Review by Booklist Review
István doesn't know if he meant to kill his lover's husband. A teenager in Hungary, he has been slowly seduced by an older woman in his apartment building, and he is both disgusted and obsessed by their liaisons during stolen afternoons. When a scuffle ends with the woman's husband falling down concrete stairs to his death, it's the start of years of trouble for István, who becomes something of a bystander to his own life. After serving time in a young offenders' institution, drug running, and serving a stint in the army, István moves to London, where he works as a security driver for sixtysomething Mr. Nyman and his much younger wife. István and Mrs. Nyman begin having an affair, which leads István to Munich and, much later, to another brush with the law as accusations are hurled, and hatred, greed, and grief come together in a potent mix. Spare and unflinching, Szalay's (Turbulence, 2019) sixth work of fiction digs deep into the loneliness and disconnections that can exist within our closest relationships.
From Booklist, Copyright (c) American Library Association. Used with permission.
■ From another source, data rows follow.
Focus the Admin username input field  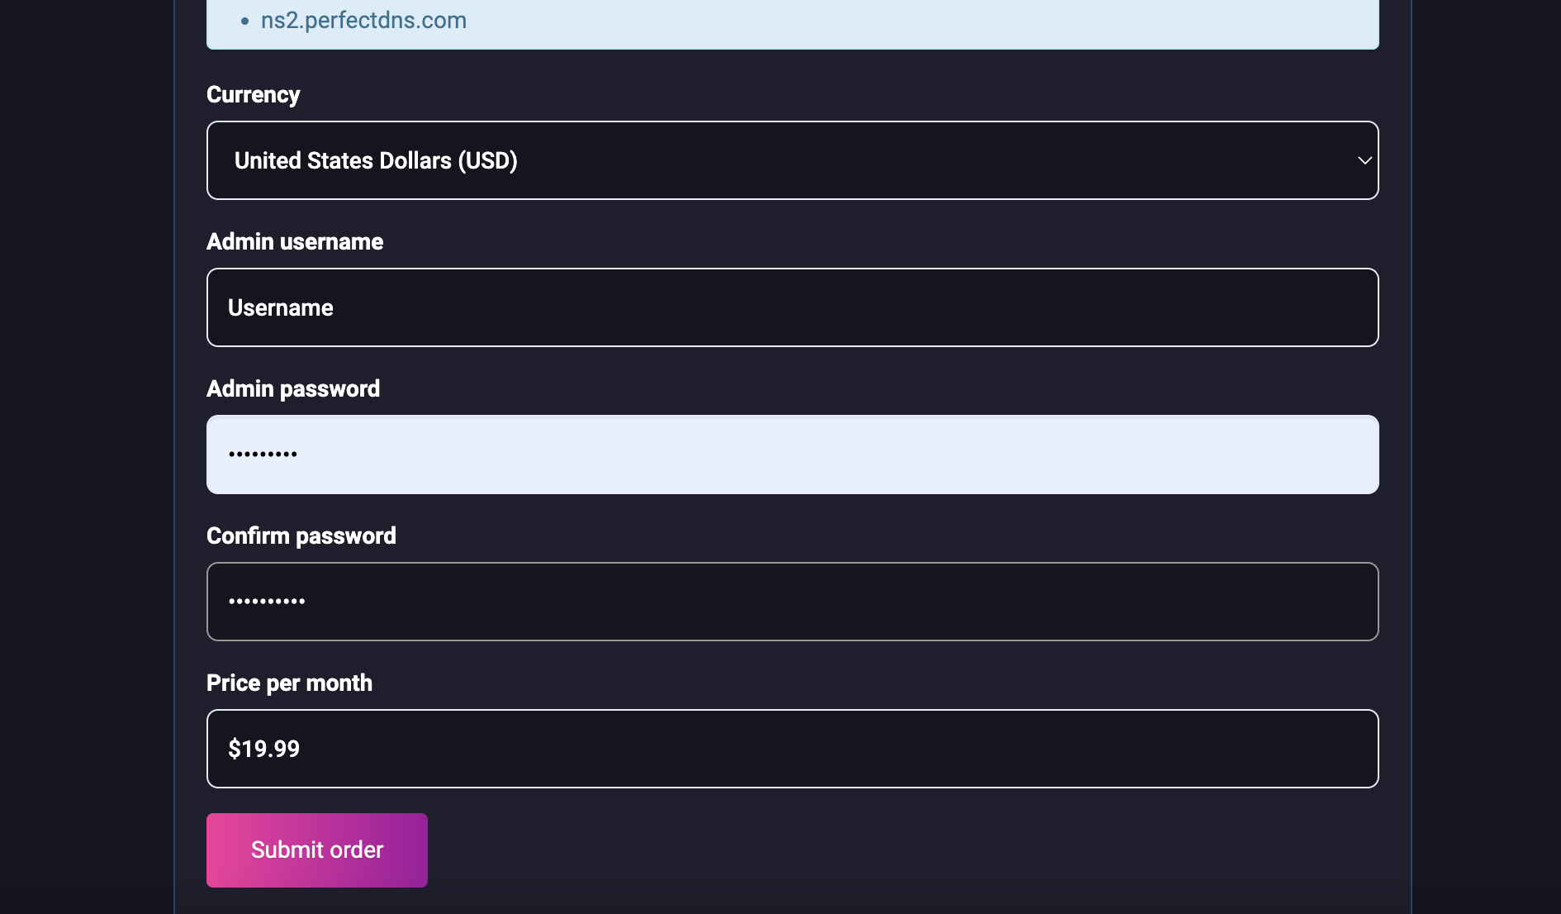[x=791, y=307]
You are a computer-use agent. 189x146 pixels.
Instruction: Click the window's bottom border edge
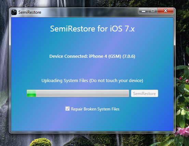click(92, 132)
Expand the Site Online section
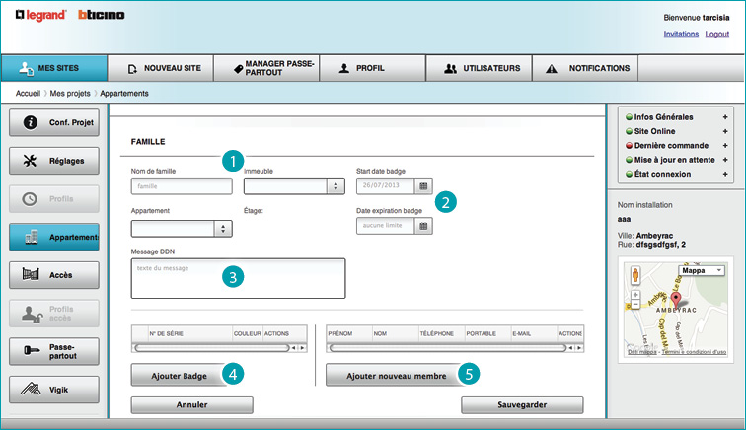746x430 pixels. pyautogui.click(x=725, y=131)
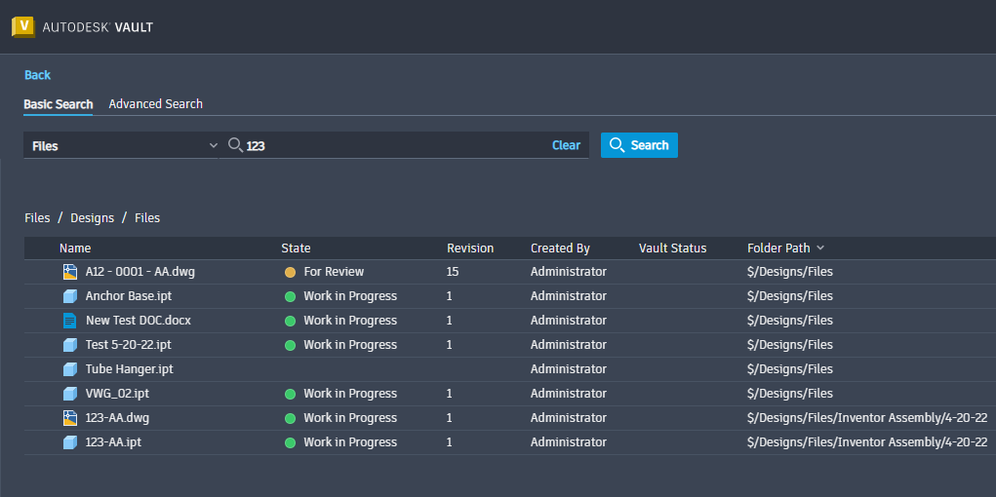
Task: Clear the search text field
Action: [x=566, y=145]
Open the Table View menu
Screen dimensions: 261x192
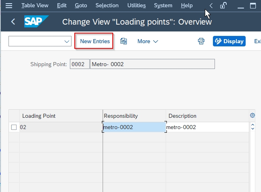(x=35, y=6)
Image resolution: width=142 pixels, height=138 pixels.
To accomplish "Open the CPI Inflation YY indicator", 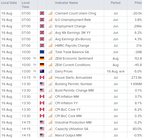I will 66,103.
Review by Publisher's Weekly Review
Szalay (Turbulence) offers a heartbreaking and revelatory portrait of a taciturn Hungarian man who serially attempts to build a new life after his traumatic adolescence. At 15, István struggles with adjusting to a new town in Hungary. After a married neighbor coerces him into sex, they regularly see each other until they're caught by her husband, whom István accidentally kills by knocking him down the stairs. He's sent to juvenile detention. Once out, he joins the army and fights in the Iraq War, where a good friend dies in an ambush and he feels responsible. István then tries to start over in London, finding work first as a bouncer at a strip club, then as a driver and security guard for a wealthy family. As the gritty narrative unfolds, István presents himself as little more than a hunk of flesh, preyed upon by married women who are hungry for something missing from their own lives. The propulsive narrative is heavy on dialogue, in which István regularly responds with a simple "okay" to questions about how he's doing, though Szalay makes clear that István is far from okay. Near the end, István is forced to make a difficult moral choice, and the outcome starkly reveals the degree to which his life is shaped by fate. This tragedy will leave readers in awe. Agent: Bill Clegg, Clegg Agency. (Apr.)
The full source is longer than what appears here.